Happy (Anti-) Mother’s Day

Tour Dorothy Parker’s haunts—then lunch

This article was published in the May 14, 2007, edition of The New York Observer.

Dorothy Parker wasn’t exactly blessed with mothering instincts, but she did understand this fundamental truth: “The best way to keep children home is to make the home atmosphere pleasant,” she once said, “and let the air out of the tires.” So it’s apt that this Mother’s Day, Kevin Fitzpatrick, founder and president of the Dorothy Parker Society of New York, will lead a two-hour tour of the quippy anti-mummy’s Vicious Circle haunts. More than 40 destinations are included. Among them: speakeasies along West 49th Street, pal Alexander Woollcott’s Hell’s Kitchen home and the famed Algonquin Hotel, where Parker earned a most unmotherly reputation for breakneck barbs and boozing with the boys. Parker, of course, never became a mother. (Her own mother died just shy of Dorothy’s fifth birthday, and her stepmother died when she was 9.) The other ladies of the Algonquin Round Table were likewise amaternal.
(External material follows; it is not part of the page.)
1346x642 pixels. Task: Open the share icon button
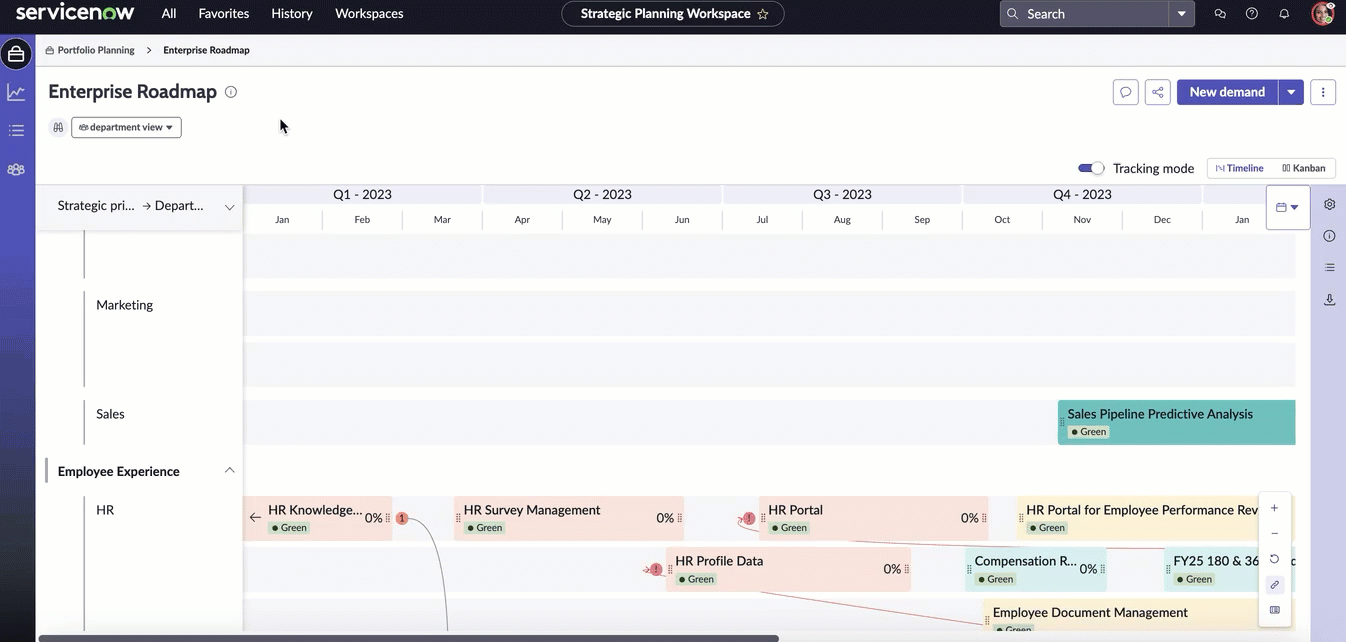(1158, 92)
Writer Ruth Hale had a child, “but she was nutty,” Mr. Fitzpatrick said. “I can’t think of too many good moms on the table.” The tour concludes with an optional meal at the hotel. Perhaps you won’t gather tips on raising the next Super Kid, but the luncheon does have one perk. “Sitting there,” said Mr. Fitzpatrick, “just makes you funny.”

Algonquin Round Table Walking Tour, Sunday, May 13, Algonquin Hotel lobby, 59 West 44th Street, 11:45 a.m.